## [Given information]

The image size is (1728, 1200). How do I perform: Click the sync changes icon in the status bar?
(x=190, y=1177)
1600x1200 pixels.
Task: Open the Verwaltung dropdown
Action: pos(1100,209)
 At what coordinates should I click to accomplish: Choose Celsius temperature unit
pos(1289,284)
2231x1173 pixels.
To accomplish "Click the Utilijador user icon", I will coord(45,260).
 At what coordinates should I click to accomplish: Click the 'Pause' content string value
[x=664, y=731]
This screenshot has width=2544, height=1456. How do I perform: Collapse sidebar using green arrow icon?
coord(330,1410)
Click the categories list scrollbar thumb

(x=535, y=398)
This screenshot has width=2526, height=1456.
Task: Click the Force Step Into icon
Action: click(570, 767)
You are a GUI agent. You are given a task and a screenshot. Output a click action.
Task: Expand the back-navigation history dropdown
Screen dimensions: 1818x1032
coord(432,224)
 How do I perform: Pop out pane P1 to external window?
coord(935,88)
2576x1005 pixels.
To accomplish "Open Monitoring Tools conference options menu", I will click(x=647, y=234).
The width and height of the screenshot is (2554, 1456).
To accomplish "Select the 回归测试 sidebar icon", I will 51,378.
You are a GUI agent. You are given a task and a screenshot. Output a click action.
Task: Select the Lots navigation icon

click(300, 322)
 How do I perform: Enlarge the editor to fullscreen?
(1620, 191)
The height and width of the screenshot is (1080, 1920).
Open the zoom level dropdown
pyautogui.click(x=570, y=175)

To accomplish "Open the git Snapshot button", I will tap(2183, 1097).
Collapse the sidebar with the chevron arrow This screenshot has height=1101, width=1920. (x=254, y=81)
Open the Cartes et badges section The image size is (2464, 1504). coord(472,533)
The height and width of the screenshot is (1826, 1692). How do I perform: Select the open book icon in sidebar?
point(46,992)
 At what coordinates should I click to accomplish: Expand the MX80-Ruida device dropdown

## [Work task]
Retype, without any change, every line from the one with "At what coordinates should I click to accomplish: Choose" to the bottom of the listing.

## [Answer to this exercise]
 At what coordinates should I click to accomplish: Choose Celsius temperature unit
pos(1289,284)
2231x1173 pixels.
To accomplish "Click the Utilijador user icon", I will coord(45,260).
 At what coordinates should I click to accomplish: Click the 'Pause' content string value
[x=664, y=731]
This screenshot has width=2544, height=1456. How do I perform: Collapse sidebar using green arrow icon?
coord(330,1410)
Click the categories list scrollbar thumb

(x=535, y=398)
This screenshot has width=2526, height=1456.
Task: Click the Force Step Into icon
Action: click(570, 767)
You are a GUI agent. You are given a task and a screenshot. Output a click action.
Task: Expand the back-navigation history dropdown
Screen dimensions: 1818x1032
coord(432,224)
 How do I perform: Pop out pane P1 to external window?
coord(935,88)
2576x1005 pixels.
To accomplish "Open Monitoring Tools conference options menu", I will click(x=647, y=234).
The width and height of the screenshot is (2554, 1456).
To accomplish "Select the 回归测试 sidebar icon", I will 51,378.
You are a GUI agent. You are given a task and a screenshot. Output a click action.
Task: Select the Lots navigation icon

click(300, 322)
 How do I perform: Enlarge the editor to fullscreen?
(1620, 191)
The height and width of the screenshot is (1080, 1920).
Open the zoom level dropdown
pyautogui.click(x=570, y=175)

To accomplish "Open the git Snapshot button", I will tap(2183, 1097).
Collapse the sidebar with the chevron arrow This screenshot has height=1101, width=1920. (x=254, y=81)
Open the Cartes et badges section The image size is (2464, 1504). coord(472,533)
The height and width of the screenshot is (1826, 1692). How do I perform: Select the open book icon in sidebar?
point(46,992)
 At what coordinates should I click to accomplish: Expand the MX80-Ruida device dropdown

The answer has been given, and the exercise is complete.